A brachiocephalic arteriovenous fistula (AVF) is a great fistula for renal patients. It’s simple to create, the involved vessels are usually of acceptable caliber and in the long-run it is autologous. However, occasionally the cephalic vein may end to be perpendicular to the brachial artery which may compromise AVF’s long-term patency. So what is the best geometry of the fistula?

I will give my point of view: try to keep the cephalic vein on an oblique configuration to the brachial artery. How are you doing this? It is quite simple.

Make a slightly curved skin incision with the top end on the lateral area of the elbow continuing on an oblique way to the medial area of the elbow toward the brachial pulses. The cephalic vein is dissected first, down to its bifurcation or occasionally trifurcation. There the vein is divided, the end is spatulated and the vein is flushed.

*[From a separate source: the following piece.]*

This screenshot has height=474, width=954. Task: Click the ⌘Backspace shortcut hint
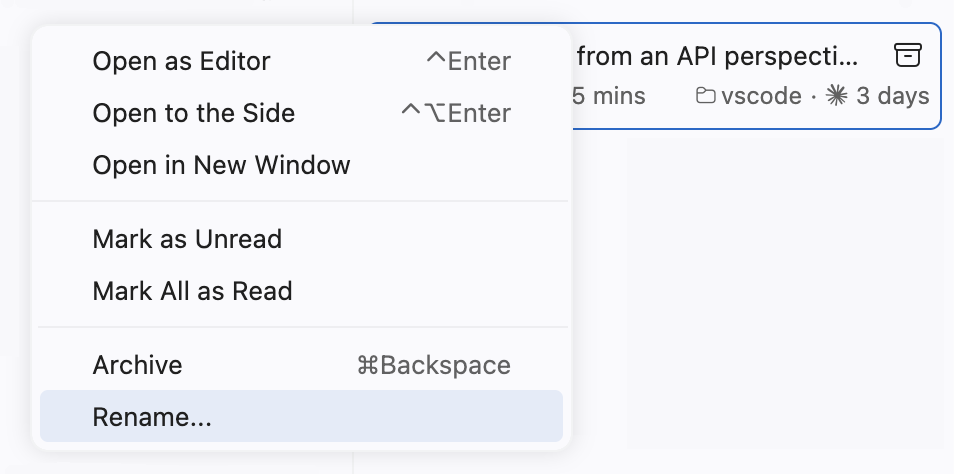coord(433,365)
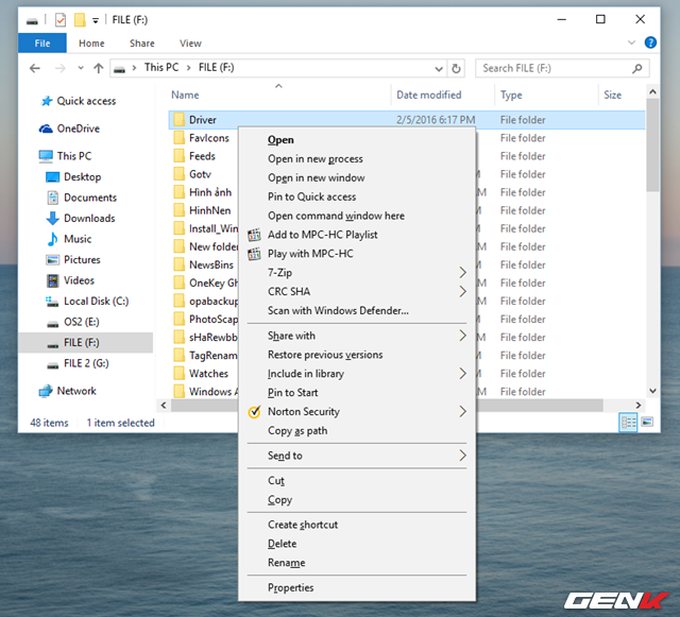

Then the brachial artery is dissected at a length of about 1 cm to accommodate the anastomosis. Here is the crucial point. Dissect the artery at a distal level as compared to the cephalic vein. This way the anastomosis will have an oblique orientation as compared to the artery. Now, make the anastomosis. I prefer the parachute technique with a 6/0 or a 7/0 polypropylene stitch. Just keep your eye not to twist the vein. And that’s it. You have a nice AVF with a good geometry.